Feb 12, 2018

HealthStream Announces Divestiture of its Patient Experience (PX) Business to Press Ganey Associates

HealthStream's Board of Directors Declares Special Dividend of approximately $32.5 million, or $1.00 per share, from Proceeds

NASHVILLE, Tenn.--(BUSINESS WIRE)-- HealthStream (NASDAQ: HSTM) today announced the divestiture of its Patient Experience (PX) business to Press Ganey Associates for $65.5 million in cash.

"The outstanding solutions and service our PX employees have provided to customers over the years have been noticed by many in the industry," said Robert A. Frist, Jr., Chief Executive Officer, HealthStream. "Their commitment to our vision to improve the quality of healthcare ensured that the voice of the patient was heard. We are grateful for their contributions to HealthStream and the industry."

"Press Ganey is passionate about advancing patient-centered care supported by a high performing workplace," said Patrick T. Ryan, Chief Executive Officer, Press Ganey Associates. "We have great respect for the partnerships that HealthStream has developed with its patient experience and engagement clients and look forward to adding these organizations to Press Ganey's transformative platform. We are committed to ensuring a seamless transition and to partnering in their mission to deliver safe, high-quality, patient-centered care."

HealthStream first entered the PX business in 2005 when it acquired Data Management & Research Company and has grown the business both organically and inorganically since that time. HealthStream expects after-tax cash proceeds of approximately $50.0 million, $6.55 million of which is subject to an indemnification escrow under the terms of the purchase agreement with Press Ganey. The Company anticipates recording a book gain of the sale of its PX business of between $20.0 million to $23.0 million. HealthStream will provide 2018 financial guidance in its fourth quarter 2017 earnings release. Brentwood Capital Advisors LLC acted as HealthStream's financial advisor and Bass, Berry & Sims acted as HealthStream's legal advisor in this transaction.

The proceeds received from this transaction provide an ideal opportunity for HealthStream to return value directly to its shareholders. Accordingly, the Board of Directors has declared a $1.00 per common share special cash dividend payable on April 3, 2018 to shareholders of record on March 6, 2018.

Robert A. Frist, Jr., Chief Executive Officer, HealthStream, said, "Although we are divesting our PX business to Press Ganey Associates, we are entering into a new strategic collaboration with them. In a separate press release today, we are announcing a new seven-year agreement to provide the technology infrastructure as the exclusive gateway to Press Ganey's content. We look forward to advancing patient-centered care through this strategic collaboration."

About HealthStream

HealthStream (NASDAQ: HSTM) is dedicated to improving patient outcomes through the development of healthcare organizations' greatest asset: their people. Our unified suite of solutions is contracted by, collectively, approximately 4.65 million healthcare employees in the U.S. for workforce development, training & learning management, talent management, credentialing, privileging, provider enrollment, performance assessment, and managing simulation-based education programs. Based in Nashville, Tennessee, HealthStream has additional offices in Brentwood, Tennessee; Jericho, New York; Boulder; Colorado; San Diego, California; and Chicago, Illinois. For more information, visit http://www.healthstream.com or call 800-933-9293.

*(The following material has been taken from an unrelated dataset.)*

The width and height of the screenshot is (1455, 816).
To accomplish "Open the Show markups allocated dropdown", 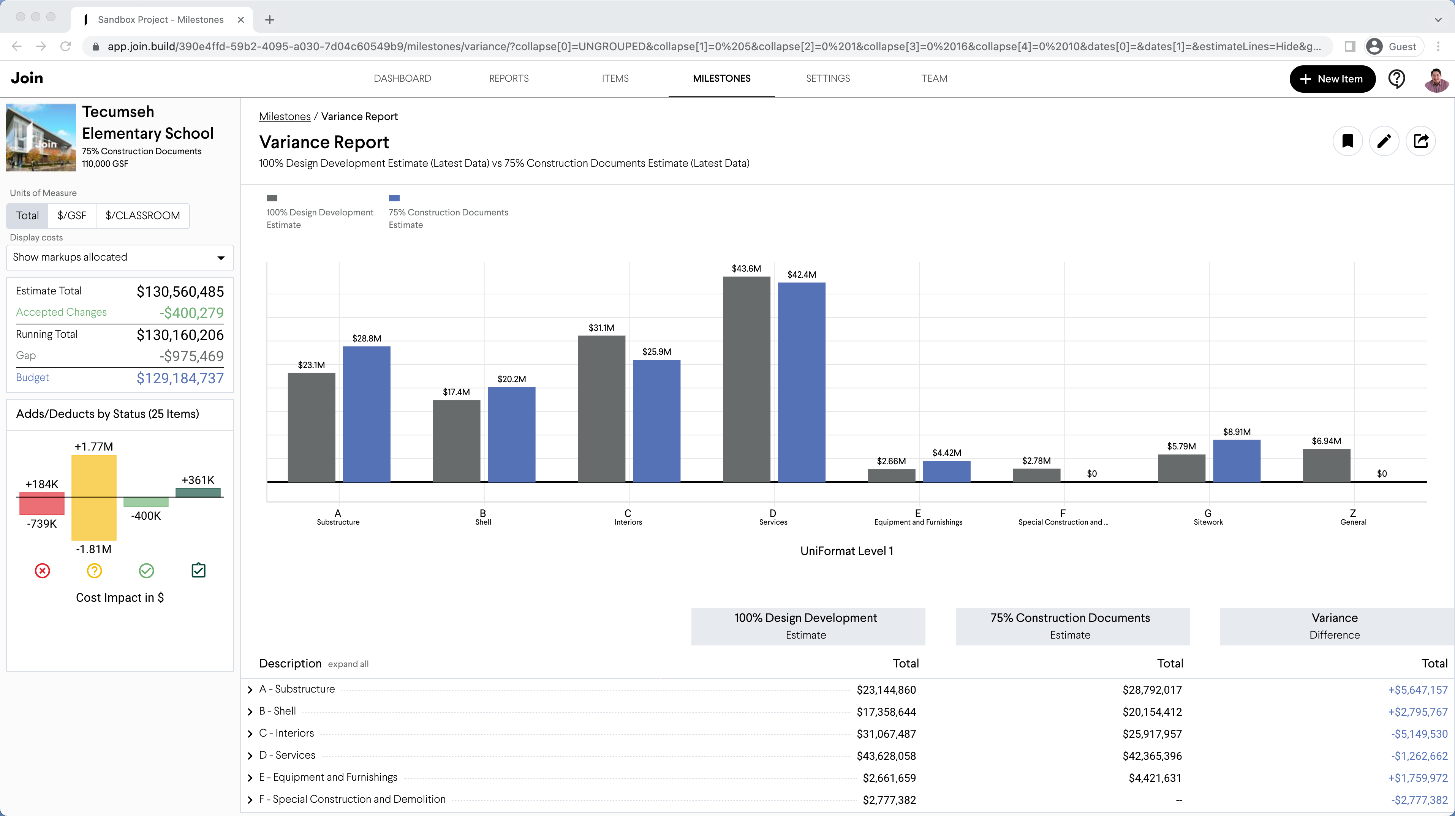I will pos(119,258).
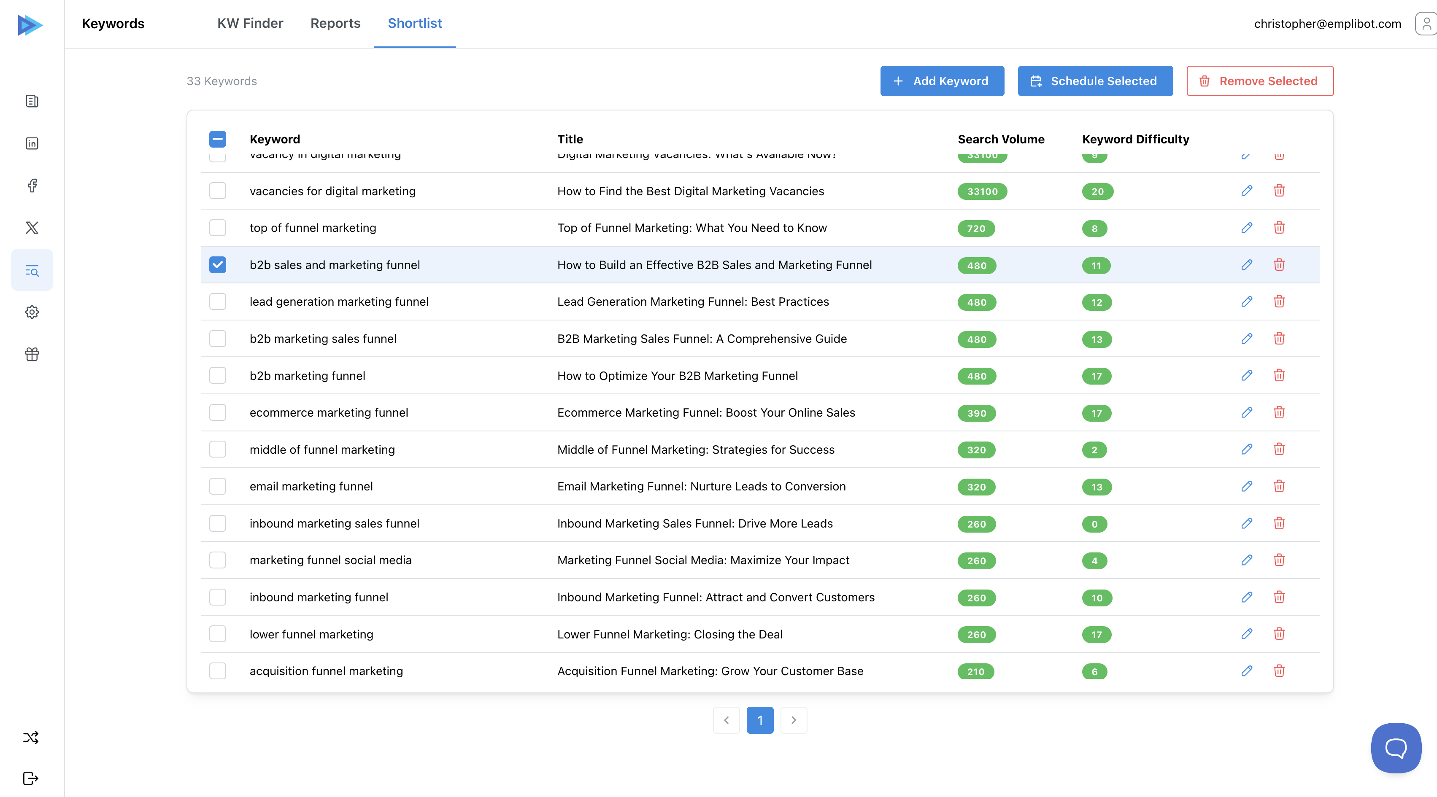Go to the next page of keywords
The image size is (1437, 797).
click(x=793, y=720)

This press release contains forward-looking statements that involve risks and uncertainties regarding HealthStream, including with respect to the anticipated after-tax cash proceeds to be received from, and the anticipated book gain with respect to, this transaction. Investors are cautioned that such results or events predicted in these statements may differ materially from actual future events or results. This information has been included in reliance on the "safe harbor" provisions of the Private Securities Litigation Reform Act of 1995. The Company cautions that forward-looking statements involve known and unknown risks, uncertainties, and other factors that may cause actual results, performance, or achievements to be materially different from future results, performance, or achievements, including, without limitation, as the result of risks referenced in the Company's Annual Report on Form 10-K for the year ended December 31, 2016, filed on February 27, 2017, and in the Company's other filings with the Securities and Exchange Commission from time to time. The Company undertakes no obligation to update or revise any forward-looking statements.